**What you have to do:** Identify each line below containing the string "agent" and copy it.

**Records for the exercise:**
=== Section Start ===
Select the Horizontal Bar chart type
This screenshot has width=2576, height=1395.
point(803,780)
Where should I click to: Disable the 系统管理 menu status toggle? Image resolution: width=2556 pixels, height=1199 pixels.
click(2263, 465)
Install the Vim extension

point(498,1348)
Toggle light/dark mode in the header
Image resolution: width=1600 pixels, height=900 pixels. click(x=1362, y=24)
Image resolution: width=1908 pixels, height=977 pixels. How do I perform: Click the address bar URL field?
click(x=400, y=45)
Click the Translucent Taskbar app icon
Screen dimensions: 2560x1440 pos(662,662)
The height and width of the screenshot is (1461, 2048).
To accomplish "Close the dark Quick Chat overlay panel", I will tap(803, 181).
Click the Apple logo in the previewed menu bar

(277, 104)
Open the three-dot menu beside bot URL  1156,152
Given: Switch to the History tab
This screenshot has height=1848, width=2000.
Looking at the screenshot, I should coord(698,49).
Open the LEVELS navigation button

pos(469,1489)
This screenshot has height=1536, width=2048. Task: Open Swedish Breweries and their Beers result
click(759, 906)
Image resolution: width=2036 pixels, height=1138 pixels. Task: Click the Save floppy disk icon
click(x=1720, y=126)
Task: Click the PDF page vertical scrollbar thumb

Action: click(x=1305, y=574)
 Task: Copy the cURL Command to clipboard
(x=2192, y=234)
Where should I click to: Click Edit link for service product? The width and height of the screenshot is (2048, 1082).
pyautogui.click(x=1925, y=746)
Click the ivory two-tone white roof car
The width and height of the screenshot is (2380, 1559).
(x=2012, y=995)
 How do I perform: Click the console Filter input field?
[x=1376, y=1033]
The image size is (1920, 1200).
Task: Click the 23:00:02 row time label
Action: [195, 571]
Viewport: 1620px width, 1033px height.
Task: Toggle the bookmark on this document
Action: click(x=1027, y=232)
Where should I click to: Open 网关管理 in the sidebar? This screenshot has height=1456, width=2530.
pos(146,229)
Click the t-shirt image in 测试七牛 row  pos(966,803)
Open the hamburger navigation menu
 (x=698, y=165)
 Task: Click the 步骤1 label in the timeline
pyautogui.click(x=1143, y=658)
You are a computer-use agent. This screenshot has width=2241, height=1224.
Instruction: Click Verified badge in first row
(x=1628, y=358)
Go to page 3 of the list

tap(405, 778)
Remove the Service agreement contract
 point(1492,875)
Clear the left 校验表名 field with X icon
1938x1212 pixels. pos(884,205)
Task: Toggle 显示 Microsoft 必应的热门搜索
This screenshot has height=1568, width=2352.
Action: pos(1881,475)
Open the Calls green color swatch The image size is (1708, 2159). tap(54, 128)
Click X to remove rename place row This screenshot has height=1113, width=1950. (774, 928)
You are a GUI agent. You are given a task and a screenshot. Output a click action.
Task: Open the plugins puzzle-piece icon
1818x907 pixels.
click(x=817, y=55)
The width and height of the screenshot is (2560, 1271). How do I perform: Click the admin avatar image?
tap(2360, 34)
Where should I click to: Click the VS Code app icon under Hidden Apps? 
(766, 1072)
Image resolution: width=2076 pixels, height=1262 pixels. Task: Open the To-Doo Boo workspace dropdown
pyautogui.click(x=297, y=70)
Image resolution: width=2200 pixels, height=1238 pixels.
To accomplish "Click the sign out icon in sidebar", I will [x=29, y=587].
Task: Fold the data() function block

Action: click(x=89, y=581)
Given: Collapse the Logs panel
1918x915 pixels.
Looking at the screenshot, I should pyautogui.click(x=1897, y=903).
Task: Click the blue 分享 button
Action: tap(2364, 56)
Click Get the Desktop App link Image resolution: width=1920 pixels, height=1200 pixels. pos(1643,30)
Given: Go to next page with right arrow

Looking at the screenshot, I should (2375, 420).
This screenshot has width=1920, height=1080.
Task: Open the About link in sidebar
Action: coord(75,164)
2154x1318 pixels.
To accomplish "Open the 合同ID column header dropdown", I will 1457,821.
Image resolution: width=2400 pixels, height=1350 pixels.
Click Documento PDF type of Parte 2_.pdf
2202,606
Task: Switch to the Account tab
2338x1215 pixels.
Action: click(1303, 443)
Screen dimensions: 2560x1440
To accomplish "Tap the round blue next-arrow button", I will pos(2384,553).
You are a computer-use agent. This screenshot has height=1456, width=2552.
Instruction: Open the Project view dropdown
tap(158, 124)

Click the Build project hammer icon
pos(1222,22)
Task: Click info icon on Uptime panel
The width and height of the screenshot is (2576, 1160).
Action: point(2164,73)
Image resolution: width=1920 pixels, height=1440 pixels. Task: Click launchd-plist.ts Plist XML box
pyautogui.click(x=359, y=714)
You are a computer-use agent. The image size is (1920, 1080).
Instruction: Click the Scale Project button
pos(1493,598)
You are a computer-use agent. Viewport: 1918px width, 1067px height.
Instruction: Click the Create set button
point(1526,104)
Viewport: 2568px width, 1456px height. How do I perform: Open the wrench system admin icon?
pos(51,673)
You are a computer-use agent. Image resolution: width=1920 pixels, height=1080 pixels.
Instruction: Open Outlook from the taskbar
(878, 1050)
=== Section End ===
**Result for this task:**
You are a computer-use agent. This screenshot has width=2241, height=1224.
You are a GUI agent. You are given a task and a screenshot. Output a click action.
You are a computer-use agent. This screenshot has height=1456, width=2552.
You are a computer-use agent. The image size is (1920, 1080).
You are a computer-use agent. Viewport: 1918px width, 1067px height.
You are a computer-use agent. Image resolution: width=1920 pixels, height=1080 pixels.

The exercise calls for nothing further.